Saved data entries
* * * * *

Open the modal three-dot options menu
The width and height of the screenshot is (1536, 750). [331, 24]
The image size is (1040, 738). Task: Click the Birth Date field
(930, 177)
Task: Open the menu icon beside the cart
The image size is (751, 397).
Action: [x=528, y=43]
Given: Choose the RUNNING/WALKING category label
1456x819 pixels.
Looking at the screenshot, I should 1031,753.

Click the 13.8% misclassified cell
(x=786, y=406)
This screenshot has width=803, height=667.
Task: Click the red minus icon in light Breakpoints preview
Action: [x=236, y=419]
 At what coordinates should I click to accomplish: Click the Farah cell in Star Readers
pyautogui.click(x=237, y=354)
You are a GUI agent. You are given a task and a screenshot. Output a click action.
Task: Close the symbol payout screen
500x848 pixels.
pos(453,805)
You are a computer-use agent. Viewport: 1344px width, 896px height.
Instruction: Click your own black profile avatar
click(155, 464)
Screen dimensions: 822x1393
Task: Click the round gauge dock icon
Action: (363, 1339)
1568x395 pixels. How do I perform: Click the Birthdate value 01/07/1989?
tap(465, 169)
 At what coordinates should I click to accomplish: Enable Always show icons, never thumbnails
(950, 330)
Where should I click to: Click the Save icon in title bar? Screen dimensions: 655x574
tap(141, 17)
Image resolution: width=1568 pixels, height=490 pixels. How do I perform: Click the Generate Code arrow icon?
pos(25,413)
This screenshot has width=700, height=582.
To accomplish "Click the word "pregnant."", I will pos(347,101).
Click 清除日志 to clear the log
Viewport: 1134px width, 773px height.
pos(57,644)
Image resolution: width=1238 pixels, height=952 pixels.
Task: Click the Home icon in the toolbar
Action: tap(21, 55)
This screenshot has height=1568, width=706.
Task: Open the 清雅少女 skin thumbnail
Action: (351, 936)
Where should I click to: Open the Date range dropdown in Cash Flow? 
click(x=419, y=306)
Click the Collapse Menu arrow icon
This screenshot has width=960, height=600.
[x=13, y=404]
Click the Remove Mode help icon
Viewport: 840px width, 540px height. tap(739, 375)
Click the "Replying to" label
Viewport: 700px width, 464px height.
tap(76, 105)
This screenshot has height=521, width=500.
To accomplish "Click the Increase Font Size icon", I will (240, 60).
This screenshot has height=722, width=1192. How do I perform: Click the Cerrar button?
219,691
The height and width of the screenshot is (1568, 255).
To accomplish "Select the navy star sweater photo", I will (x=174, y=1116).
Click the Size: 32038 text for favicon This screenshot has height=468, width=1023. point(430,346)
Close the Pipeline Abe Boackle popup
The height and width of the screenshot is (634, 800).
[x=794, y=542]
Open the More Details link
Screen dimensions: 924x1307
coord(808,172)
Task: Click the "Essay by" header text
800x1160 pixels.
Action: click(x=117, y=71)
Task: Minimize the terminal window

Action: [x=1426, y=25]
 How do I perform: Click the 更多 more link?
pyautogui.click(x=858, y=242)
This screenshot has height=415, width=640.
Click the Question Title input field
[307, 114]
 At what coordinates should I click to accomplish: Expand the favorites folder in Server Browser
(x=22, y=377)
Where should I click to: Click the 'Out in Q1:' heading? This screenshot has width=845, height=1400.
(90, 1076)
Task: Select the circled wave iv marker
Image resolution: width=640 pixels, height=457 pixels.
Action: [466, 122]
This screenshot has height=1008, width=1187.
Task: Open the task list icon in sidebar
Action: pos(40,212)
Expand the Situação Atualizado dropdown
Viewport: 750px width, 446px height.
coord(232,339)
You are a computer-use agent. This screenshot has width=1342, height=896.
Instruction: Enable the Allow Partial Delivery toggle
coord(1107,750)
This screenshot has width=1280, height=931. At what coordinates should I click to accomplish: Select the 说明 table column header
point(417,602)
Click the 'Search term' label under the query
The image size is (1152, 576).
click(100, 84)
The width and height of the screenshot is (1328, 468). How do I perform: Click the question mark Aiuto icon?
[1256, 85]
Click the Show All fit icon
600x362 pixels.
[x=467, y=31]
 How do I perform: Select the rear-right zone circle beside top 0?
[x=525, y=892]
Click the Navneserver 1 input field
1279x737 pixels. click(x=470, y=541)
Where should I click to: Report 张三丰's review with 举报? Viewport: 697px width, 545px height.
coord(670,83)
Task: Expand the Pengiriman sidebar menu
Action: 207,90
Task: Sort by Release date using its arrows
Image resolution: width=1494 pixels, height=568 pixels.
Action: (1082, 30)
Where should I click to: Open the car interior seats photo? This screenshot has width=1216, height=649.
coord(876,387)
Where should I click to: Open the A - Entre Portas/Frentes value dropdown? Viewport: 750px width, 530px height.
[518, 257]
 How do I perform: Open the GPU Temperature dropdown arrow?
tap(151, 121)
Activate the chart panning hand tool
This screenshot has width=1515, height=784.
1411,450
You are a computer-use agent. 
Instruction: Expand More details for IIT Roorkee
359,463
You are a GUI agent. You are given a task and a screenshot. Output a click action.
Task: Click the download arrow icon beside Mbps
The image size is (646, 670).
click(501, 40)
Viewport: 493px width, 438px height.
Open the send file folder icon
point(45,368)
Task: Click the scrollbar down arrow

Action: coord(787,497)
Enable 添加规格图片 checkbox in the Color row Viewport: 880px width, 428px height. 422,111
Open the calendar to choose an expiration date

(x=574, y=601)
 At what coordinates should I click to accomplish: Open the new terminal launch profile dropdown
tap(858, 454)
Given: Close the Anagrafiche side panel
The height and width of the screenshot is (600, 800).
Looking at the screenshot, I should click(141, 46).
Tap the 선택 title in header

* * * * *

* **PROBLEM TO SOLVE**
Go to the line holding "Task: Click the download" in the entries above and return it, along with every line after it, exactly as written.

* **ANSWER SPACE**
Task: Click the download arrow icon beside Mbps
The image size is (646, 670).
click(501, 40)
Viewport: 493px width, 438px height.
Open the send file folder icon
point(45,368)
Task: Click the scrollbar down arrow

Action: coord(787,497)
Enable 添加规格图片 checkbox in the Color row Viewport: 880px width, 428px height. 422,111
Open the calendar to choose an expiration date

(x=574, y=601)
 At what coordinates should I click to accomplish: Open the new terminal launch profile dropdown
tap(858, 454)
Given: Close the Anagrafiche side panel
The height and width of the screenshot is (600, 800).
Looking at the screenshot, I should click(141, 46).
Tap the 선택 title in header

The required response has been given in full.